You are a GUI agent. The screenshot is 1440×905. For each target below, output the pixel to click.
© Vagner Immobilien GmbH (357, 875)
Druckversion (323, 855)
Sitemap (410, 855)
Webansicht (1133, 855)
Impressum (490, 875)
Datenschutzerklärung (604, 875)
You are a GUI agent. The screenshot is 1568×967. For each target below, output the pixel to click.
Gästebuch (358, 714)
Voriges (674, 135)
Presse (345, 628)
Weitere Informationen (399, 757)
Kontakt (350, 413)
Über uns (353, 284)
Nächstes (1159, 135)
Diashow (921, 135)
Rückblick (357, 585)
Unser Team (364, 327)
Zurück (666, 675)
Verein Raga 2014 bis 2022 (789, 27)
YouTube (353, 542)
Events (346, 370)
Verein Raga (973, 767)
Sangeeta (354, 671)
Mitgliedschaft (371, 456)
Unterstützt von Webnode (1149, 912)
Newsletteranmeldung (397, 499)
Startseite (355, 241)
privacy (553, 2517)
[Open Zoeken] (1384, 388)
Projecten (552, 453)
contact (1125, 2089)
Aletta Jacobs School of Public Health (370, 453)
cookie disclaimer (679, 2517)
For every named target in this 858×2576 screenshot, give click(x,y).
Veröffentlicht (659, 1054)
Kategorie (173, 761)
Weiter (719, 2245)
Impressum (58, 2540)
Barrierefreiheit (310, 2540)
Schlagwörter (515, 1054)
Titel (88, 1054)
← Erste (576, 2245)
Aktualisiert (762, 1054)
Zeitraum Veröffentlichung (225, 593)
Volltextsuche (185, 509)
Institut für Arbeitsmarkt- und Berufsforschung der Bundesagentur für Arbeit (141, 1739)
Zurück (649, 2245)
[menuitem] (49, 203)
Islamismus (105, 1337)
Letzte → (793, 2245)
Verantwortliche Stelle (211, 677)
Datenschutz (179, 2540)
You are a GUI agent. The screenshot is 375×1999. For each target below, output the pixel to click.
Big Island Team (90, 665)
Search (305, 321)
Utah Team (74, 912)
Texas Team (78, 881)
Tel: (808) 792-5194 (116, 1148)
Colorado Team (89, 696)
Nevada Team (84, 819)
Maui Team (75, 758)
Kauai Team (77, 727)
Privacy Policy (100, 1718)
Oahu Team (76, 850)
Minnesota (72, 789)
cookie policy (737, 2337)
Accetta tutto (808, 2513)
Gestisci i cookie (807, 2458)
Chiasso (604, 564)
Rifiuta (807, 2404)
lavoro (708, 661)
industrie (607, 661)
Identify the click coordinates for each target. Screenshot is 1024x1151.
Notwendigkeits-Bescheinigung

Written instruction: Swap every "GUI agent" in the listing above for "screen assistant", and reproduce the full listing with everything else unchanged.

Answer in full:
You are a screen assistant. The screenshot is 1440×905. For each target below, output the pixel to click.
© Vagner Immobilien GmbH (357, 875)
Druckversion (323, 855)
Sitemap (410, 855)
Webansicht (1133, 855)
Impressum (490, 875)
Datenschutzerklärung (604, 875)
You are a screen assistant. The screenshot is 1568×967. For each target below, output the pixel to click.
Gästebuch (358, 714)
Voriges (674, 135)
Presse (345, 628)
Weitere Informationen (399, 757)
Kontakt (350, 413)
Über uns (353, 284)
Nächstes (1159, 135)
Diashow (921, 135)
Rückblick (357, 585)
Unser Team (364, 327)
Zurück (666, 675)
Verein Raga 2014 bis 2022 (789, 27)
YouTube (353, 542)
Events (346, 370)
Verein Raga (973, 767)
Sangeeta (354, 671)
Mitgliedschaft (371, 456)
Unterstützt von Webnode (1149, 912)
Newsletteranmeldung (397, 499)
Startseite (355, 241)
privacy (553, 2517)
[Open Zoeken] (1384, 388)
Projecten (552, 453)
contact (1125, 2089)
Aletta Jacobs School of Public Health (370, 453)
cookie disclaimer (679, 2517)
For every named target in this 858×2576 screenshot, give click(x,y).
Veröffentlicht (659, 1054)
Kategorie (173, 761)
Weiter (719, 2245)
Impressum (58, 2540)
Barrierefreiheit (310, 2540)
Schlagwörter (515, 1054)
Titel (88, 1054)
← Erste (576, 2245)
Aktualisiert (762, 1054)
Zeitraum Veröffentlichung (225, 593)
Volltextsuche (185, 509)
Institut für Arbeitsmarkt- und Berufsforschung der Bundesagentur für Arbeit (141, 1739)
Zurück (649, 2245)
[menuitem] (49, 203)
Islamismus (105, 1337)
Letzte → (793, 2245)
Verantwortliche Stelle (211, 677)
Datenschutz (179, 2540)
You are a screen assistant. The screenshot is 375×1999. For each target below, output the pixel to click.
Big Island Team (90, 665)
Search (305, 321)
Utah Team (74, 912)
Texas Team (78, 881)
Tel: (808) 792-5194 (116, 1148)
Colorado Team (89, 696)
Nevada Team (84, 819)
Maui Team (75, 758)
Kauai Team (77, 727)
Privacy Policy (100, 1718)
Oahu Team (76, 850)
Minnesota (72, 789)
cookie policy (737, 2337)
Accetta tutto (808, 2513)
Gestisci i cookie (807, 2458)
Chiasso (604, 564)
Rifiuta (807, 2404)
lavoro (708, 661)
industrie (607, 661)
Identify the click coordinates for each target. Screenshot is 1024x1151.
Notwendigkeits-Bescheinigung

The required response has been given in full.